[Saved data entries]
Segment Open
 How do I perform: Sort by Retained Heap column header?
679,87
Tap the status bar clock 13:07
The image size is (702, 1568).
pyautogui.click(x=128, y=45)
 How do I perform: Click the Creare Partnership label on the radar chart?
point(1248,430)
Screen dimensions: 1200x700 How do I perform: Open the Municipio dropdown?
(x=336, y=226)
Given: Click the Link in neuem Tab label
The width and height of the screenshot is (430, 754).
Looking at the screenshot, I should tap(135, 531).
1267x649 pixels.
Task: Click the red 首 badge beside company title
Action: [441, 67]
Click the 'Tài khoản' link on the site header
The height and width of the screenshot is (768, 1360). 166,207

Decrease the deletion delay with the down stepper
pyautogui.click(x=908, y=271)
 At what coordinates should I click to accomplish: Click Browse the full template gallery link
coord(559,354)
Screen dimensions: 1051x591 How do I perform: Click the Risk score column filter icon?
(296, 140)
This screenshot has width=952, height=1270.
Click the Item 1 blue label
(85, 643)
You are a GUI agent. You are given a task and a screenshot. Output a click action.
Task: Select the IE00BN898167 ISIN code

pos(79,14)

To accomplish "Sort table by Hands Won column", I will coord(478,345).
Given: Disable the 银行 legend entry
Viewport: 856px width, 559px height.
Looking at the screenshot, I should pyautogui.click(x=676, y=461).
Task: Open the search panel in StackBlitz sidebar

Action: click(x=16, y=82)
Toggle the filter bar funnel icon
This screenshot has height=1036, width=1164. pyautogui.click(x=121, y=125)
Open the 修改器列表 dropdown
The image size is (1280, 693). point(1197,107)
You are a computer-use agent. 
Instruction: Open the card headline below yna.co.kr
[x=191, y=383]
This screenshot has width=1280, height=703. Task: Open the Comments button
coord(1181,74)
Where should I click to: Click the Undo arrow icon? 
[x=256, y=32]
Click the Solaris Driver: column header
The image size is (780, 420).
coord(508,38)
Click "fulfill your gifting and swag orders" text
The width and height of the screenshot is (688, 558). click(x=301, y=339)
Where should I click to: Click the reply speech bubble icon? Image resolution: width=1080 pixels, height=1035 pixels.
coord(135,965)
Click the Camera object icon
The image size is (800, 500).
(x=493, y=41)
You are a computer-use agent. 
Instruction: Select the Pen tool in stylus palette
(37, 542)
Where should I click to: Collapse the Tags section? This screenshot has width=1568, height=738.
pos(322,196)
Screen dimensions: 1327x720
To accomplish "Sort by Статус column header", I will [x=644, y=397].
Segment Closed
§ **Exercise objective**:
Character for character, reproduce all of the lines above.

§ **Response**:
 How do I perform: Sort by Retained Heap column header?
679,87
Tap the status bar clock 13:07
The image size is (702, 1568).
pyautogui.click(x=128, y=45)
 How do I perform: Click the Creare Partnership label on the radar chart?
point(1248,430)
Screen dimensions: 1200x700 How do I perform: Open the Municipio dropdown?
(x=336, y=226)
Given: Click the Link in neuem Tab label
The width and height of the screenshot is (430, 754).
Looking at the screenshot, I should tap(135, 531).
1267x649 pixels.
Task: Click the red 首 badge beside company title
Action: [441, 67]
Click the 'Tài khoản' link on the site header
The height and width of the screenshot is (768, 1360). 166,207

Decrease the deletion delay with the down stepper
pyautogui.click(x=908, y=271)
 At what coordinates should I click to accomplish: Click Browse the full template gallery link
coord(559,354)
Screen dimensions: 1051x591 How do I perform: Click the Risk score column filter icon?
(296, 140)
This screenshot has width=952, height=1270.
Click the Item 1 blue label
(85, 643)
You are a GUI agent. You are given a task and a screenshot. Output a click action.
Task: Select the IE00BN898167 ISIN code

pos(79,14)

To accomplish "Sort table by Hands Won column", I will coord(478,345).
Given: Disable the 银行 legend entry
Viewport: 856px width, 559px height.
Looking at the screenshot, I should pyautogui.click(x=676, y=461).
Task: Open the search panel in StackBlitz sidebar

Action: click(x=16, y=82)
Toggle the filter bar funnel icon
This screenshot has height=1036, width=1164. pyautogui.click(x=121, y=125)
Open the 修改器列表 dropdown
The image size is (1280, 693). point(1197,107)
You are a computer-use agent. 
Instruction: Open the card headline below yna.co.kr
[x=191, y=383]
This screenshot has width=1280, height=703. Task: Open the Comments button
coord(1181,74)
Where should I click to: Click the Undo arrow icon? 
[x=256, y=32]
Click the Solaris Driver: column header
The image size is (780, 420).
coord(508,38)
Click "fulfill your gifting and swag orders" text
The width and height of the screenshot is (688, 558). click(x=301, y=339)
Where should I click to: Click the reply speech bubble icon? Image resolution: width=1080 pixels, height=1035 pixels.
coord(135,965)
Click the Camera object icon
The image size is (800, 500).
(x=493, y=41)
You are a computer-use agent. 
Instruction: Select the Pen tool in stylus palette
(37, 542)
Where should I click to: Collapse the Tags section? This screenshot has width=1568, height=738.
pos(322,196)
Screen dimensions: 1327x720
To accomplish "Sort by Статус column header", I will [x=644, y=397].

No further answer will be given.